Il lago protetto dalla Riserva Naturale Regionale ha una profondità media di 2,5 metri e una singolare forma a boomerang. Guide e depliant parlano anche di un'"isola galleggiante" e non è difficile scorgerla dai sentieri che circondano le sponde oppure anche dal belvedere del centro abitato. Si tratta in realtà di un intreccio di rizomi di cannuccia, torba e sfagni che i venti spostano entro un chiaro del canneto. Ha forma circolare, diametro di 30-40 metri e spessore medio di circa 3 metri.

Geologia

 La Riserva si estende per circa 400 ettari e comprende al suo interno la piana di Fibreno e le colline che si trovano di fronte al lago con le caratteristiche formazioni carsiche calcaree. L'origine carsica fa si che l'acqua del lago mantenga una temperatura costante di circa 10-11 °C nell'arco di tutto l'anno. Il lago è alimentato da numerose sorgenti provenienti dalle montagne del vicino Parco Nazionale Abruzzo, Lazio e Molise che hanno una portata di circa 900 litri al secondo.
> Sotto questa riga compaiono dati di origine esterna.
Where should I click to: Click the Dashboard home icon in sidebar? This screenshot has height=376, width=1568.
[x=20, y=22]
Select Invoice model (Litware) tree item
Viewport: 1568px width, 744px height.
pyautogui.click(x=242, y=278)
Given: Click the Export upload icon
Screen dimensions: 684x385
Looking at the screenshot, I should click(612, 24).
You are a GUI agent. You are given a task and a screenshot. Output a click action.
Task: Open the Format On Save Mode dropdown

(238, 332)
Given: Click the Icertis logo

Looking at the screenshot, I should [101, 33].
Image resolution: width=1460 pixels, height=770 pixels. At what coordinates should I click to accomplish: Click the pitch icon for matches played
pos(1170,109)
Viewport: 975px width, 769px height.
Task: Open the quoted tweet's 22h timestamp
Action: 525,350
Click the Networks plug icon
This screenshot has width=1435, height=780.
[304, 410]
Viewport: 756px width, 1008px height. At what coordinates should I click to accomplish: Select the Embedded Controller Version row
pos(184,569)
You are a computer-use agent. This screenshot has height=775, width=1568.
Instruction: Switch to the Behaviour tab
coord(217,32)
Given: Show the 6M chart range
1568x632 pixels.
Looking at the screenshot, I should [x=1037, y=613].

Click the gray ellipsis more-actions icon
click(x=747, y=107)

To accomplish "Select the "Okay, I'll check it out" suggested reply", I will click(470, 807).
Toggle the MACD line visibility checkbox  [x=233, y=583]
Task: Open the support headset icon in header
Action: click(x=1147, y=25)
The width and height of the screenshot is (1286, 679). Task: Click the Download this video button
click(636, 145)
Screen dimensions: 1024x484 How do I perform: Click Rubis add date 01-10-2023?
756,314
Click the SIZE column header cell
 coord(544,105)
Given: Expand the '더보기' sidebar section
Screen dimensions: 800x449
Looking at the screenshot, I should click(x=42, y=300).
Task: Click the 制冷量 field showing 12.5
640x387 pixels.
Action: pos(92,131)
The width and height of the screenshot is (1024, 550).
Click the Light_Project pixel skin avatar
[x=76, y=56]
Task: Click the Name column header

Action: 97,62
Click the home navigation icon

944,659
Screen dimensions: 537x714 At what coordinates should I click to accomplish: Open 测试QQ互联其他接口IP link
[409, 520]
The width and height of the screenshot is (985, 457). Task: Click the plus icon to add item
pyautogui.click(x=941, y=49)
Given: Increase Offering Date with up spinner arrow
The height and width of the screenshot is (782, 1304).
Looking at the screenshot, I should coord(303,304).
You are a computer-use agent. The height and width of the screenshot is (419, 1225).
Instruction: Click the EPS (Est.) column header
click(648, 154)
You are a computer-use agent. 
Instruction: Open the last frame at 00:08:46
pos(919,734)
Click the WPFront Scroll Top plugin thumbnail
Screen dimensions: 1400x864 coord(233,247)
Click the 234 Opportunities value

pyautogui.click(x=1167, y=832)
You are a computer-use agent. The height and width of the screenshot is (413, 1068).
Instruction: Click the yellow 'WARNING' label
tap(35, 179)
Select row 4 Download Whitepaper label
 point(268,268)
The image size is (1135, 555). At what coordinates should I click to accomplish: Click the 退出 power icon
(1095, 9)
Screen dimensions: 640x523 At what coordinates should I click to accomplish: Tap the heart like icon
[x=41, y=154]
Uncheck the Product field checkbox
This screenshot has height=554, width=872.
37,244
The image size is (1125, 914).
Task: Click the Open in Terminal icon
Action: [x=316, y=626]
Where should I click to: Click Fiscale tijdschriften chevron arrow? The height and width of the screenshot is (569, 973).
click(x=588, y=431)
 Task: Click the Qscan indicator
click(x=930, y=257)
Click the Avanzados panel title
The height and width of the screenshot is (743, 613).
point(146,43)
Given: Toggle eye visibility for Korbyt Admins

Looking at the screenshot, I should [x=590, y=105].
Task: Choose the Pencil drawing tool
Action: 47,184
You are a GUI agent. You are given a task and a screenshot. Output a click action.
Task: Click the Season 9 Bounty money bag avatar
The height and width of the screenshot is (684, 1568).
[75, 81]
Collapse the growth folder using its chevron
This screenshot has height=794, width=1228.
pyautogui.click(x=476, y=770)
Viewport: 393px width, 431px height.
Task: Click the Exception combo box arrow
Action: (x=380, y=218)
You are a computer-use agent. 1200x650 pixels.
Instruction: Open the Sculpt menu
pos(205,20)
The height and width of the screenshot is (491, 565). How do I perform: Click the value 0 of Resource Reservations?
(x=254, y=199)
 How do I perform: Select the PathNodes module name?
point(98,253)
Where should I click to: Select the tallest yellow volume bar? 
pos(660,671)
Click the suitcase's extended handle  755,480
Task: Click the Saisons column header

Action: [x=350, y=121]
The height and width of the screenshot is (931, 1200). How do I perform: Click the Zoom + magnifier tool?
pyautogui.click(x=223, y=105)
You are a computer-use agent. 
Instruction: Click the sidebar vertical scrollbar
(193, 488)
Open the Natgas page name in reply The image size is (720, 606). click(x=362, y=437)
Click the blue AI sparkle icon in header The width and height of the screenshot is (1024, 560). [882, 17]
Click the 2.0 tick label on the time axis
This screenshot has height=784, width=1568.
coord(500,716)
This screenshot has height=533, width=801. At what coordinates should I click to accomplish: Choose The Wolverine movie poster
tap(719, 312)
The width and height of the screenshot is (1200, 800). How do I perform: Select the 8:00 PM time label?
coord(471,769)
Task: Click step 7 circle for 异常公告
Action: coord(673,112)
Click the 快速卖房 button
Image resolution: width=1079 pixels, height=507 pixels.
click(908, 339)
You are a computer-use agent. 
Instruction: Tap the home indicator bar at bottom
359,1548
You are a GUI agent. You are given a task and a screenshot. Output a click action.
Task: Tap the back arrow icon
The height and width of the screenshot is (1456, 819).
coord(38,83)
L'acqua del lago, assieme a quella proveniente dal fosso di Carpello e dal torrente Rio, confluisce nel fiume Fibreno che dopo qualche chilometro dal lago si getta nel Liri nei pressi di Isola Liri. L'attuale superficie del lago è di circa 0,277 km², il perimetro è di 4850 m, la lunghezza complessiva è di circa 1750 m, la sua larghezza massima di 320 m, la profondità massima di 15 m (sorgente Le Codigiane) mentre quella media di 2,7 m.

Flora

La posizione geografica dell'area si riflette in un popolamento vegetazionale del tutto peculiare, ricco di specie a gravitazione boreale che qui hanno trovato rifugio durante il rialzo delle temperature successivo all'ultima glaciazione. Ad esempio, qui si trovano le popolazioni tra le più meridionali di sfagno palustre, insieme alle più meridionali grandi estensioni lacustri di carice panocchiata. Naturalmente, l'impatto secolare delle attività umane ha segnato profondamente il paesaggio vegetale. Tra le specie censite, alcune sono considerate rare nel Lazio come la forbicina intera. Un'indagine specifica ha riscontrato la presenza di 77 specie di licheni. Il fondo del lago è formato da una vera e propria foresta sommersa di alghe e piante acquatiche. Nei pressi delle sorgenti si può trovare il crescione, utilizzato come alimento. Lungo tutto il suo perimetro è presente un canneto di circa 50 ettari formato dalla canna palustre a cui si accompagnano la canna domestica, l'erba sega comune, il marrubio comune, la canapa acquatica, la salicella, la tifa, il coltellaccio maggiore, la menta acquatica, il mentastro. Le specie arboree più comuni che si possono incontrare sono il salice comune, il salice da ceste, il pioppo e in alcune zone, soprattutto nei pressi delle abitazioni, il salice piangente. 

Fauna

Canneti estesi su oltre cinquanta ettari ospitano a primavera i nidi di molte specie di uccelli: l'avifauna censita finora comprende oltre cento specie tra cui anatre e falchi di palude, aironi e limicoli. Tra gli svernanti sono segnalati con una certa regolarità airone bianco maggiore, moretta tabaccata e albanella reale. La specie più importante della Riserva è un pesce, sconosciuto ai più e che in tutto il mondo vive solo qui: il carpione del Fibrieno, un salmonide – quindi parente stretto delle trote – ancora oggi dalle abitudini poco conosciute, adattato a vivere ed a riprodursi anche nei bui ambienti delle grotte carsiche subacquee in collegamento con le acque del lago. Vivono qui anche altre rarità come la trota macrostigma (presente in Sardegna e, nell'Italia peninsulare, solo qui e nel fiume Ninfa), il vairone e lo spinarello, il pesciolino dal ventre rosso acceso nei maschi nel periodo riproduttivo reso famoso dagli studi etologici di Konrad Lorenz. Nelle acque del lago e dei corsi d'acqua vivono anche il bel granchio di fiume e la nutria, mentre altri più elusivi frequentatori della riserva sono volpi e tassi, scoiattoli e ricci. Dieci le specie di chirotteri (pipistrelli) censite. Molti anche gli invertebrati di sicuro interesse, ben 27 specie di libellule (circa la metà di quelle del Lazio) e, a partire dal 2002, l'esotico gambero di fiume della Louisiana.